→ Instructions for the task: The required output is the exact text of the lines from the line containing "451x338 pixels." through the final line below, inclusive, without pictures.

_ _ _ _ _ _ _

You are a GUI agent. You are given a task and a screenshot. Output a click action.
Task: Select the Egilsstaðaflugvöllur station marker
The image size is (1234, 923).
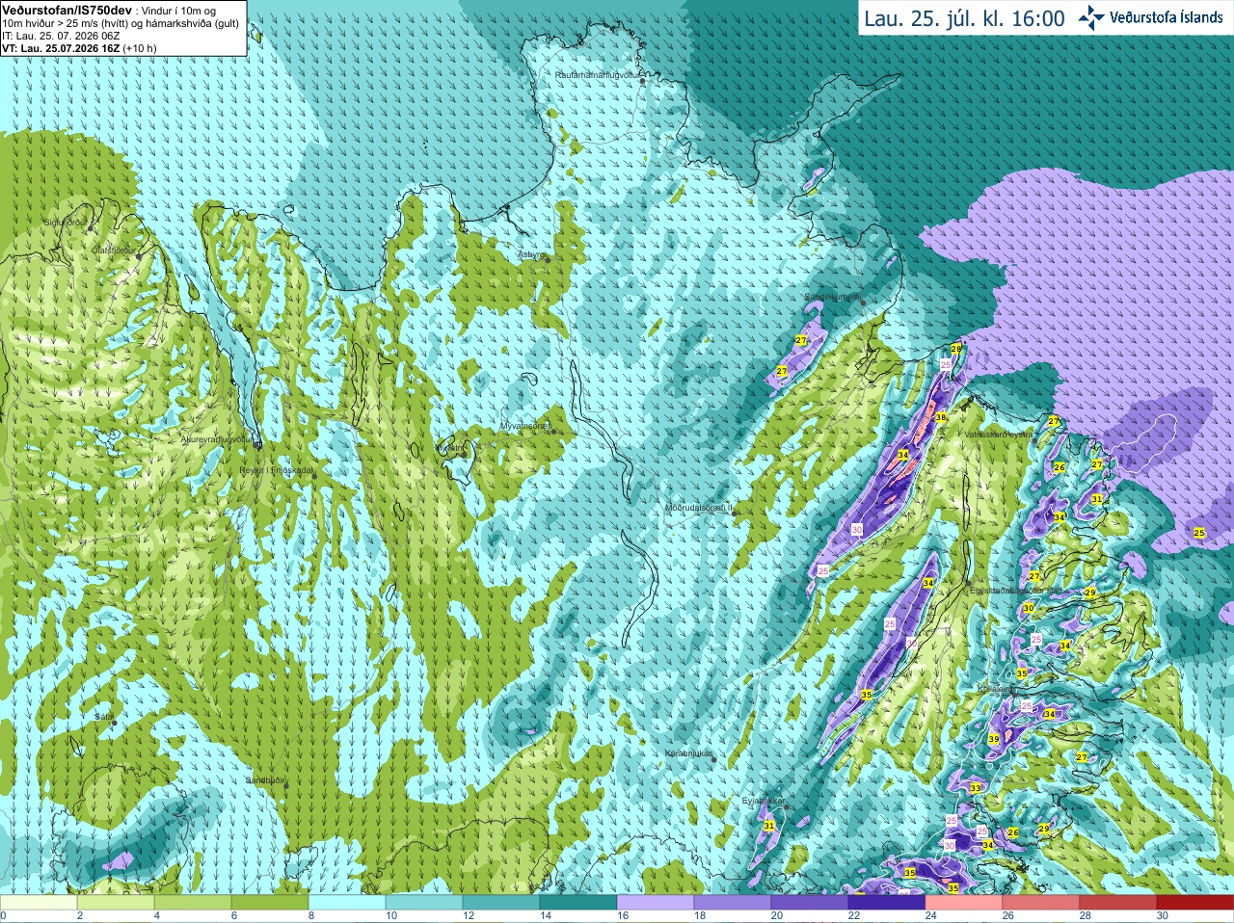point(969,584)
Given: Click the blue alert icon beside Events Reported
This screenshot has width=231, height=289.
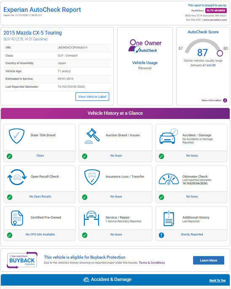Looking at the screenshot, I should [161, 235].
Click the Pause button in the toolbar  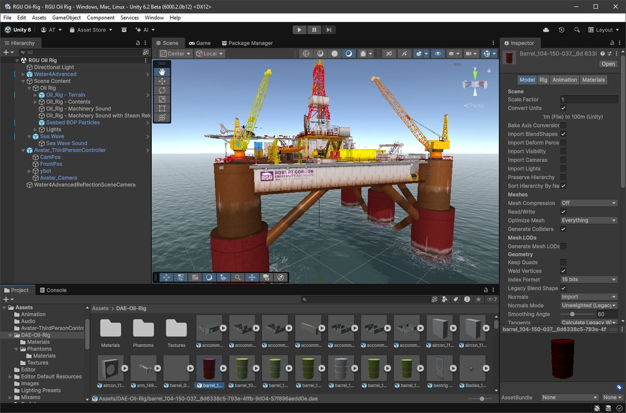314,30
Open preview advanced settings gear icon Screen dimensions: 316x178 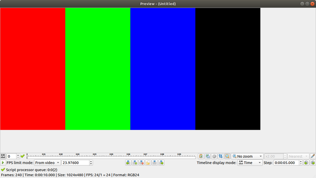[214, 156]
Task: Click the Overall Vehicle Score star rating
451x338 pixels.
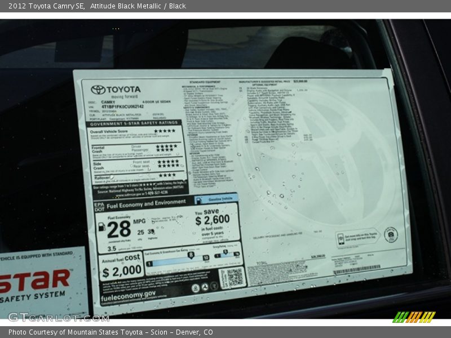Action: point(165,131)
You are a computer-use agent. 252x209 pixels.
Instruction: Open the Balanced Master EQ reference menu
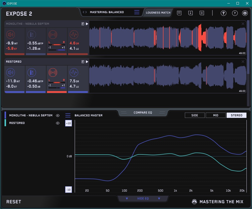click(68, 115)
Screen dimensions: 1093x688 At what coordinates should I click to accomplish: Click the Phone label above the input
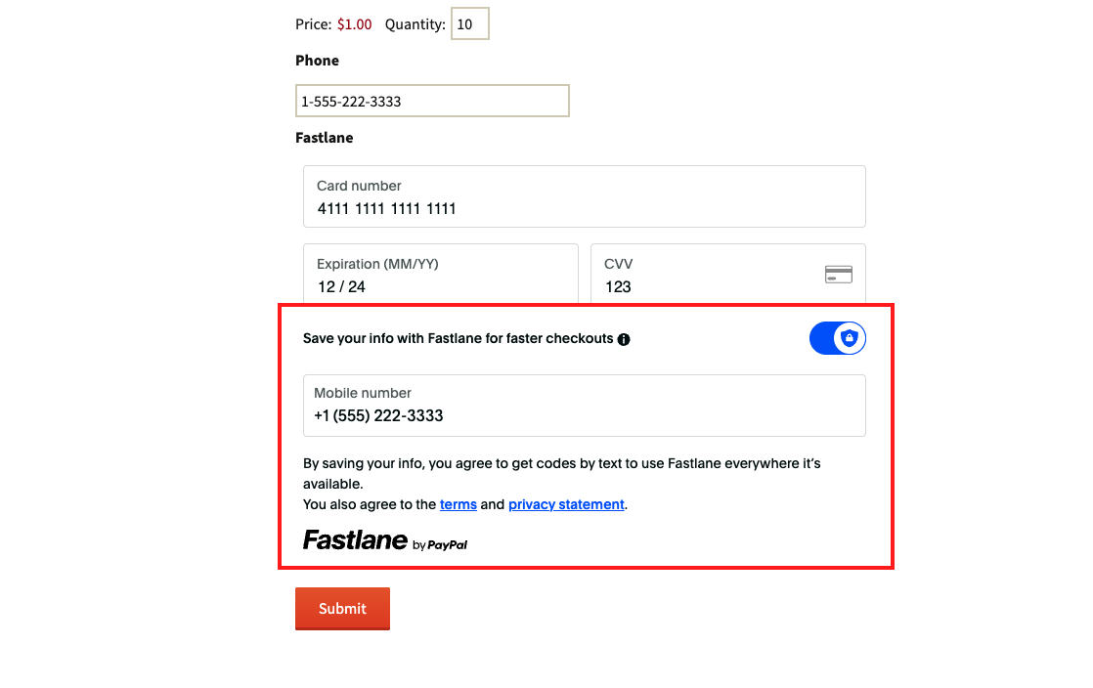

_ _ _ _ _ _ _

→ Result:
451x338 pixels.
Action: point(165,131)
You are a computer-use agent. 252x209 pixels.
Instruction: Open the Balanced Master EQ reference menu
click(68, 115)
Screen dimensions: 1093x688 At what coordinates should I click to accomplish: Click the Phone label above the input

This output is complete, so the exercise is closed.